Par la suite, les parlementaires, plus particulièrement le Sénat, ont montré « un peu de résistance sur les délais, pas beaucoup sur le fond », note Stéphanie Hennette-Vauchez, professeure de droit public à l’université Paris ouest-Nanterre. Le prolongement de l’état d’urgence sanitaire a été ramené du 23 au 10 juillet. Mais les parlementaires ont accepté que la loi du 9 juillet « organisant la sortie de l’état d’urgence » instaure jusqu’au 30 octobre (le gouvernement souhaitait le 10 novembre) ce que Stéphanie Hennette-Vauchez caractérise comme « un état d’urgence innommé » puisque « d’importants pouvoirs de restriction aux libertés fondamentales demeurent pour le Premier ministre, le ministre de la Santé et les préfets ». Maintenu aussi le régime de sanction extrêmement sévère et massivement dérogatoire au droit commun inventé par la loi du 23 mars. Cette pseudo-sortie n’est pas sans présenter des analogies avec la fin de l’état d’urgence mis en place après les attentats de 2015 : reconduit six fois, il n’a été levé en 2017 que lorsque quatre de ses dispositions centrales ont été insérées dans le droit commun par la loi Sécurité intérieure.
Peu performante dans sa fonction législative, l’Assemblée nationale ne s’est pas montrée très sourcilleuse dans le contrôle de l’action gouvernementale en confiant la présidence de sa mission d’information sur l’impact, la gestion et les conséquences de l’épidémie à un fidèle macronien, Richard Ferrand, qui en a conduit toutes les auditions.
Le Conseil d’État s’est lui aussi révélé un protecteur peu exigeant. Très sollicité en sa qualité de juge administratif suprême, il a traité quelque 200 recours. Mais « il leur a très peu fait droit », observe Stéphanie Hennette-Vauchez. Son raisonnement a souvent donné crédit au gouvernement d’un certain nombre d’annonces au lieu de juger une réalité tangible ».

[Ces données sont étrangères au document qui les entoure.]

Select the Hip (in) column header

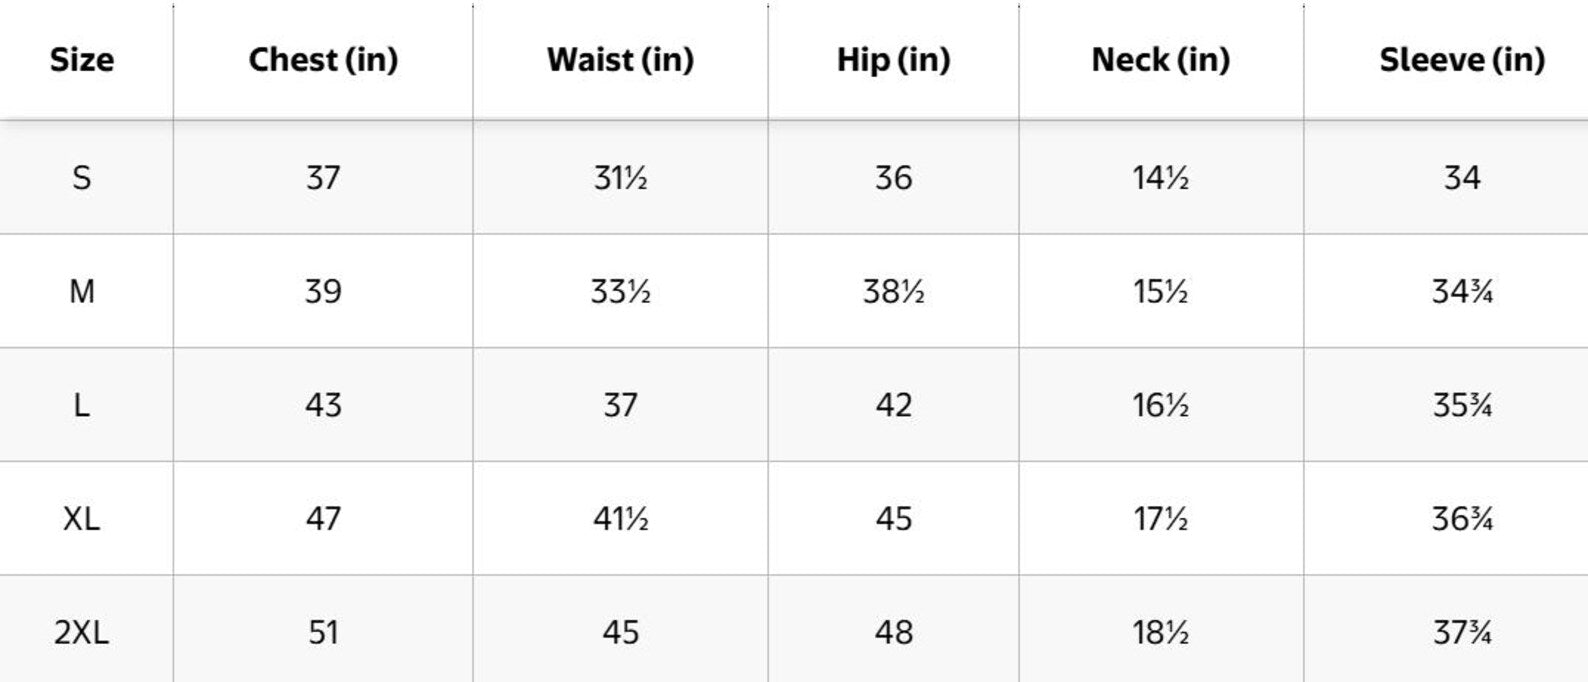coord(893,60)
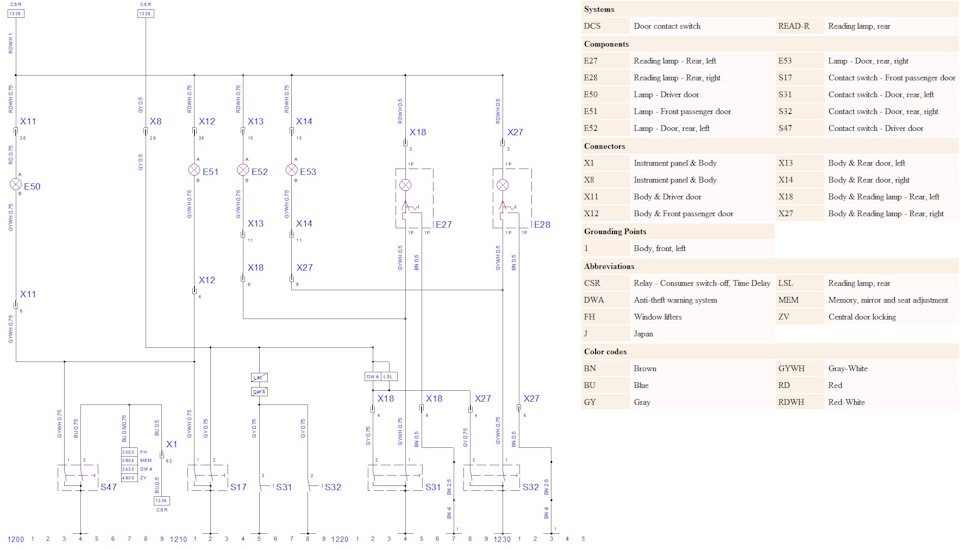Click the FH MEM DWA ZV terminal block

point(129,465)
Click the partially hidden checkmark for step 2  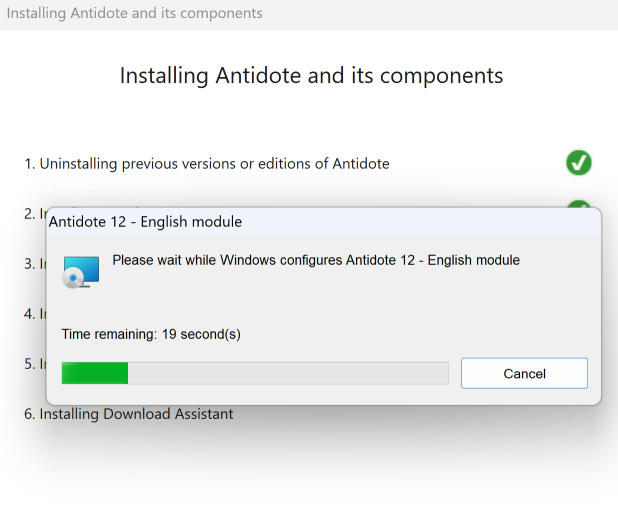click(579, 204)
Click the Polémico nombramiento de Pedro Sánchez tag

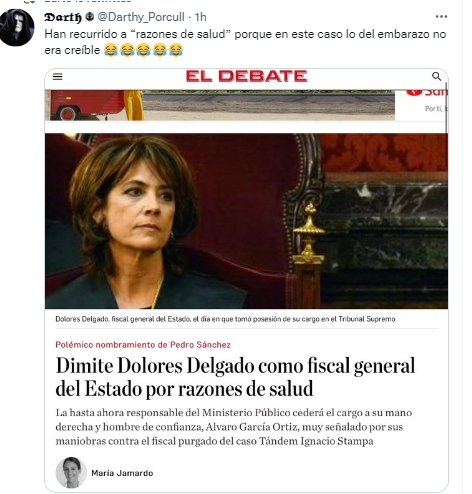tap(143, 345)
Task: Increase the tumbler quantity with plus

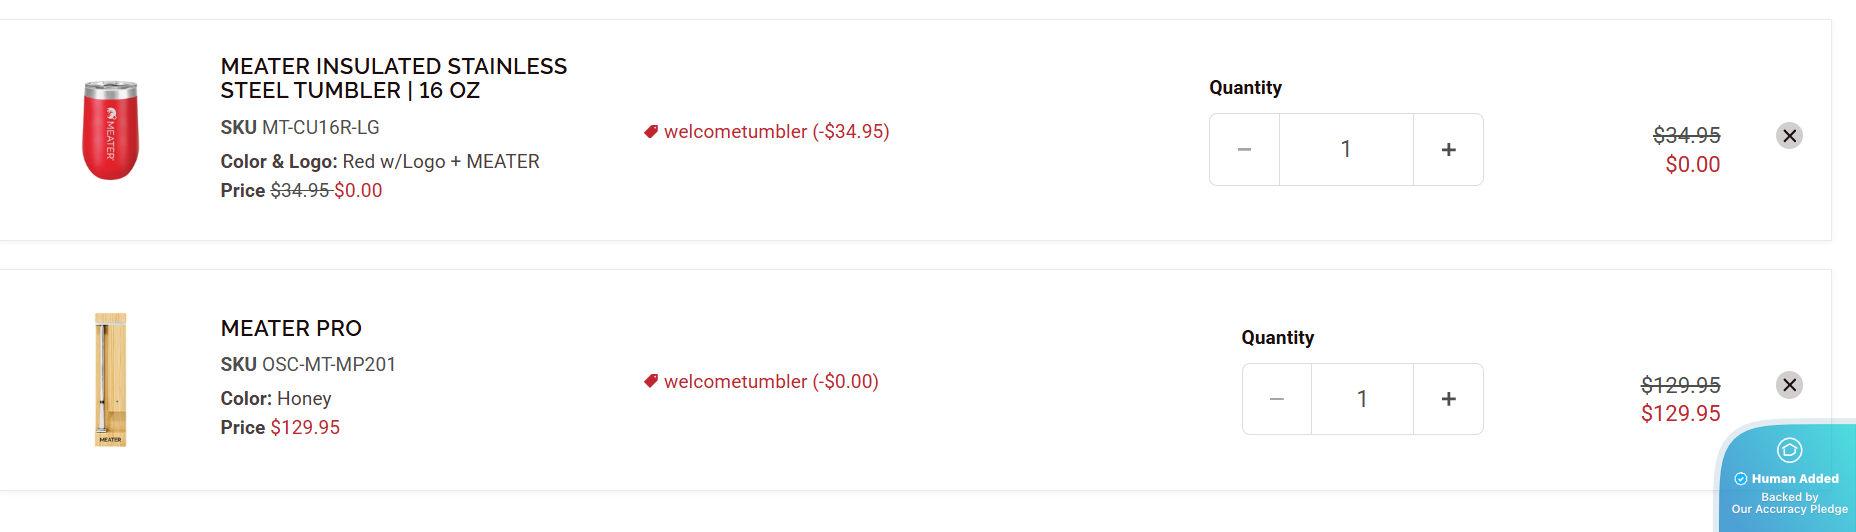Action: 1448,150
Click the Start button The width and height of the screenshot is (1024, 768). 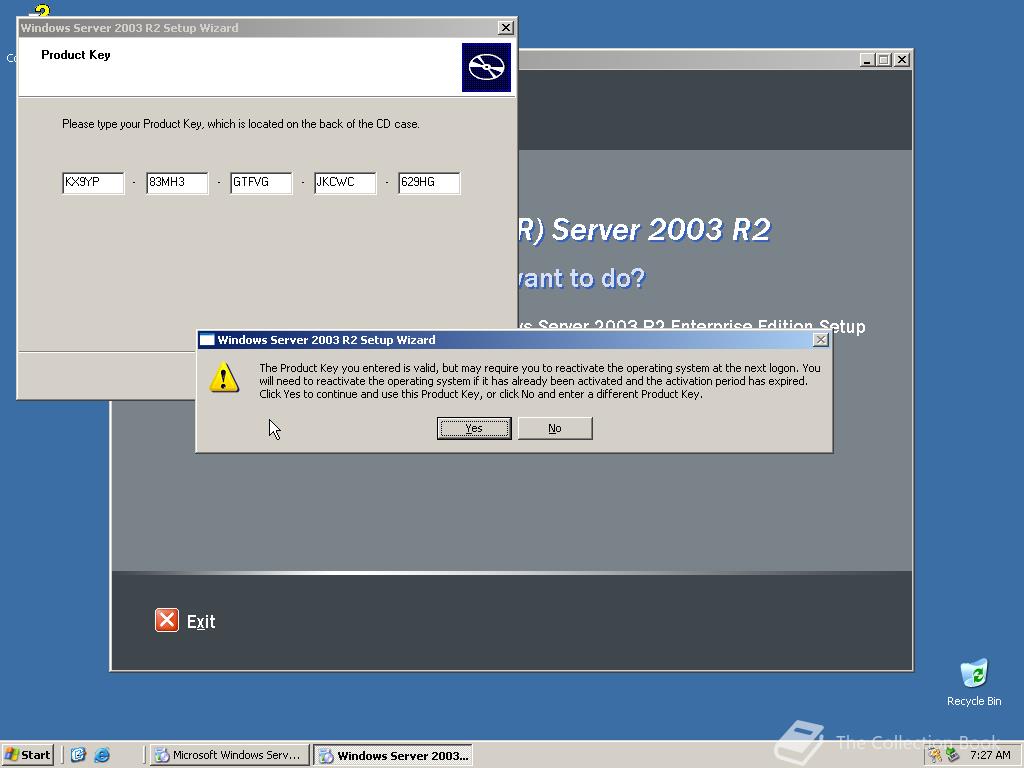click(x=27, y=755)
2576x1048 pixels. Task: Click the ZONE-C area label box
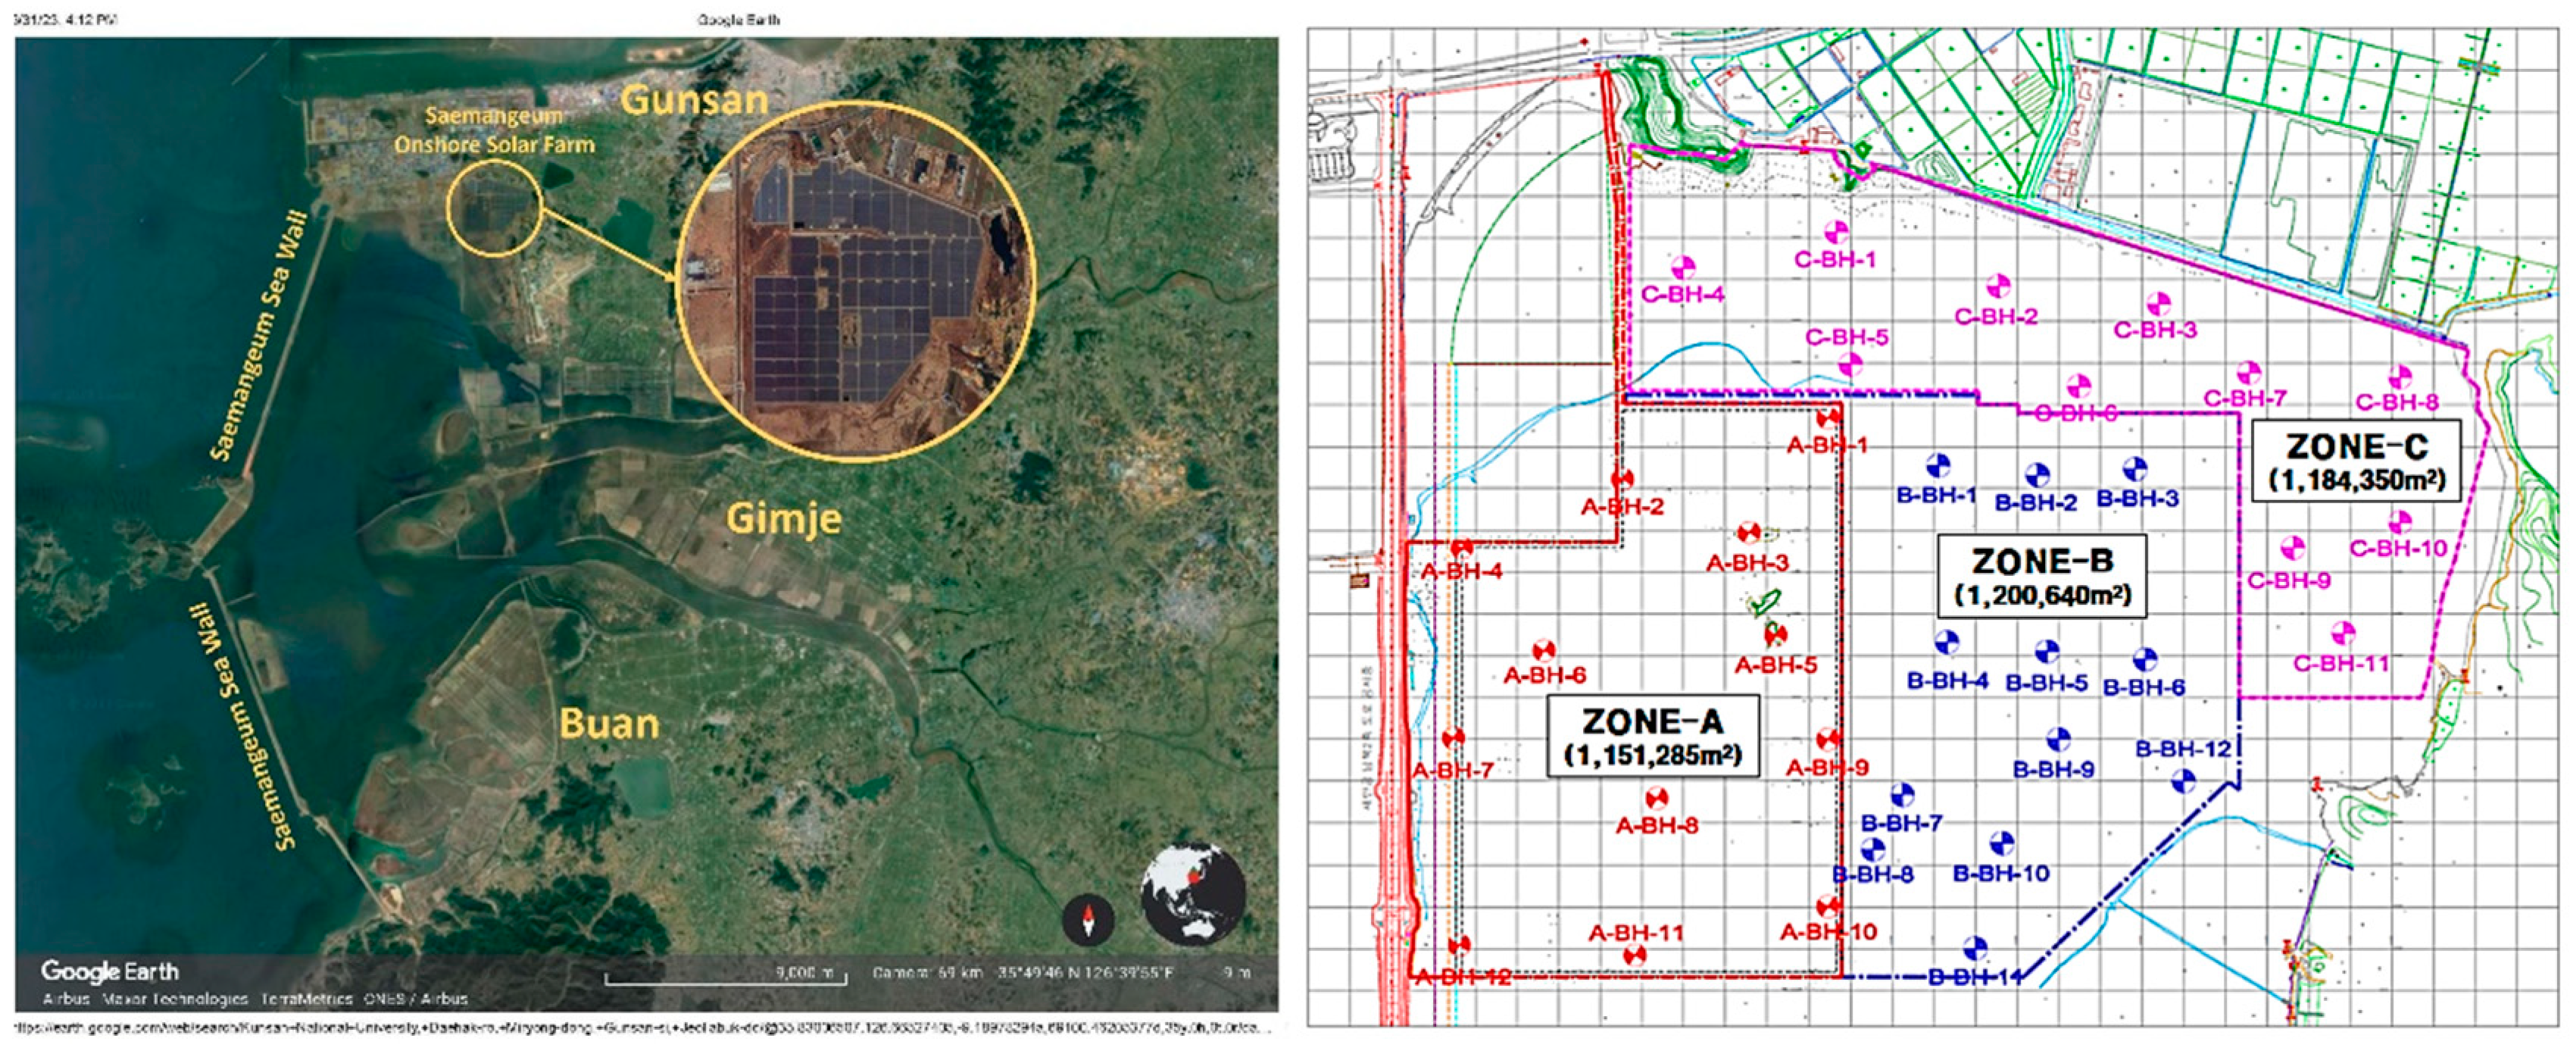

Il est vrai que le mauvais exemple venait des gardiens de la Constitution. En parallèle à la loi du 23 mars, le gouvernement a fait adopter en quatre jours une loi organique pour suspendre les délais de transmission des questions prioritaires de constitutionnalité au Conseil constitutionnel. Bien que la Constitution stipule dans son article 46 qu’un projet de loi organique « ne peut être soumis à la délibération de la première assemblée saisie avant l’expiration d’un délai de quinze jours après son dépôt », le Conseil constitutionnel a argué des « circonstances particulières » pour déclarer cette loi constitutionnelle. Un précédent dangereux.